When you begin aerating, you may notice that the water is a bit clearer. I believe that probably more or less the same amount of planktonic algae is present but it's being mixed top to bottom giving the appearance that it's clearer rather than being concentrated in the upper level. Since the water is constantly being mixed and exposed to the atmosphere and gases are being exchanged, and light is also penetrating deeper due to the dilution effect, the chance of a fish kill is far less likely.

In some fish farming operations, fertilizer is added to the point that the planktonic algae bloom is so dense that visability is reduced to 3". This high plankton density also grows more zooplankton for little fish and so on. They get away with this because it is done in shallow, usually 4-5' deep ponds with high oxygen transfer surface agitators that can exchange enough oxygen to make up the difference at night. These surface aerators are more effective at shallow depths at transfering oxygen directly through agitation and circulation but also use considerably more power.
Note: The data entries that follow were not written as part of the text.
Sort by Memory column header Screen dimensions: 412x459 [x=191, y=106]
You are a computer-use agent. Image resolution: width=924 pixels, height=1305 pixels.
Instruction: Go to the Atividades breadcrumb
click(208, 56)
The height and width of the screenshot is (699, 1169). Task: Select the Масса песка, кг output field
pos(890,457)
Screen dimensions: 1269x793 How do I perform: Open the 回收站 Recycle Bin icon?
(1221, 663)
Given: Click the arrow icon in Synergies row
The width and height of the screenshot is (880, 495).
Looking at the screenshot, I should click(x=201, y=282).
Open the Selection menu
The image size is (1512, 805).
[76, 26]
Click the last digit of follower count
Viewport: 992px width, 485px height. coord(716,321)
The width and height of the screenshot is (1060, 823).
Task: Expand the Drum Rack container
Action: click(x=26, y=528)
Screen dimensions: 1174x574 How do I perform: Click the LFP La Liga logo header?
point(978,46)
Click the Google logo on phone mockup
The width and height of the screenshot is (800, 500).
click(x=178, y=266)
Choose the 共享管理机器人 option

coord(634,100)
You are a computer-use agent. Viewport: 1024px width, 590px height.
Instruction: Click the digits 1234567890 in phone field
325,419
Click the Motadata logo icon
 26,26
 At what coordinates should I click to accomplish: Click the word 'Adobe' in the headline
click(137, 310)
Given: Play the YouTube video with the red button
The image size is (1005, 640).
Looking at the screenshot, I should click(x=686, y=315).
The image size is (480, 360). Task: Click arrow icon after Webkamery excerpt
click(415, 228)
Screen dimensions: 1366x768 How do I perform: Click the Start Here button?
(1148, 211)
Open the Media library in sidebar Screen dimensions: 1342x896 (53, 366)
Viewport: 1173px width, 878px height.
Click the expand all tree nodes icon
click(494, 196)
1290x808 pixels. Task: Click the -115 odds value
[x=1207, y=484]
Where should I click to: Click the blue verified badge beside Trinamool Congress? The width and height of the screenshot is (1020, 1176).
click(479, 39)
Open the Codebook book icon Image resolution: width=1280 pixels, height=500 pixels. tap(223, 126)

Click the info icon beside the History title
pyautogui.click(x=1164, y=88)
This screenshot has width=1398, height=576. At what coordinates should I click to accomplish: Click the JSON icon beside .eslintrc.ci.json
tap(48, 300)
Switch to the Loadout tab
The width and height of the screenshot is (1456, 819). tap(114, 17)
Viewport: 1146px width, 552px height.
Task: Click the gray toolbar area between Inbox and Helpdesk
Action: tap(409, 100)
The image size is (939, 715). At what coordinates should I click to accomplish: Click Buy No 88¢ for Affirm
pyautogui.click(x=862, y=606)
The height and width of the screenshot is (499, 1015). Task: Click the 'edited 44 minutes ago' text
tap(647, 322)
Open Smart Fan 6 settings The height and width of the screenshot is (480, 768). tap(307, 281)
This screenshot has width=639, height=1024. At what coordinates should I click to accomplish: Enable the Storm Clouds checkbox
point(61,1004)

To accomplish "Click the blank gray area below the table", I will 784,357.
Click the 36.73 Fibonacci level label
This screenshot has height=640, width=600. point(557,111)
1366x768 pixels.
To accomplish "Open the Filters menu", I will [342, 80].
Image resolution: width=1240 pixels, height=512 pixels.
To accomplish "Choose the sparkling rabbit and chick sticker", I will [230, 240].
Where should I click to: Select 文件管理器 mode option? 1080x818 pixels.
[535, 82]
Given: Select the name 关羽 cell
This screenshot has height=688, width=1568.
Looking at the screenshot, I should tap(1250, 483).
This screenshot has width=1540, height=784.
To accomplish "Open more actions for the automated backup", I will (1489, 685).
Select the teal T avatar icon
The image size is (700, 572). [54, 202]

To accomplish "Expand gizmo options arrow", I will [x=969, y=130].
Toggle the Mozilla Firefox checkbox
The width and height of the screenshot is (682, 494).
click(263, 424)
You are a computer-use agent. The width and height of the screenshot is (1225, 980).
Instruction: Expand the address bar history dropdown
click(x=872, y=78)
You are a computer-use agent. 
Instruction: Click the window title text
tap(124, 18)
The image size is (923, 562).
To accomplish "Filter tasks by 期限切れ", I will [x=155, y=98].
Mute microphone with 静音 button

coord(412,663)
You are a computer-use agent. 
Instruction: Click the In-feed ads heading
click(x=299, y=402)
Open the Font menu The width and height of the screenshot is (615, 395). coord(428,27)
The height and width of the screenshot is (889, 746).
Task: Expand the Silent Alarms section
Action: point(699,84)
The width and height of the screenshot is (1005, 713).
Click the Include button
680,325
Deeper ponds can be aerated better, cheaper with bottom diffuser type but will not support as many pounds per gallon of water as the commercial shallow systems.
 

·
Registered
Joined
·
133 Posts
Discussion Starter · #5 ·
I believe this is due to the zooplankton over-consuming the planktonic algae and the color of the zooplankton becomes dominant over the green algae.
No, the phytoplankton is a single cell plant. I does not have enough energy stored in it to survive very long without sun light or nutrition. That turning brown is it dieing.
 

·
Registered
Joined
·
1,049 Posts
It's possible but less likely than brown algae or zooplankton given the circumstances in which it occurs. Not really as far out there as the phytoplankton defending itself against the grazers with chemicals. Only 1 way to find out for sure would be to take a sample and look at it under magnification.
 

·
Registered
Joined
·
133 Posts
Discussion Starter · #7 ·
Not really as far out there as the phytoplankton defending itself against the grazers with chemicals.
I didn't say that. I said it depletes the oxygen level which would have the effect of reducing the zooplankton and rotifer level. Now that may be happenstance, but it also may be an evolutionary trait. That zoo plankton and rotifers are dramatically presence have a direct relation to both available food and oxygen is a known fact. If they have food and abundant oxygen they can not fail to flourish.
 

·
Registered
Joined
·
1,049 Posts
So it ABSORBS a chemical to defend against the grazers? My mistake.

I do think your off base with this idea. It's a necessary part of the life of the plant. All plants do this and I'm pretty sure my lawn isn't trying to kill me. The way I understand it, the microalgae has to produce more oxygen than it takes up and only in unusual circumstances would it take up more than it's making, otherwise we probably wouldn't be standing here since the net result is the source of a large portion of the oxygen on our planet. In effect, if it is taking up more oxygen than it's making...wouldn't it be killing itself as well?

How do you plan to test this hypothesis?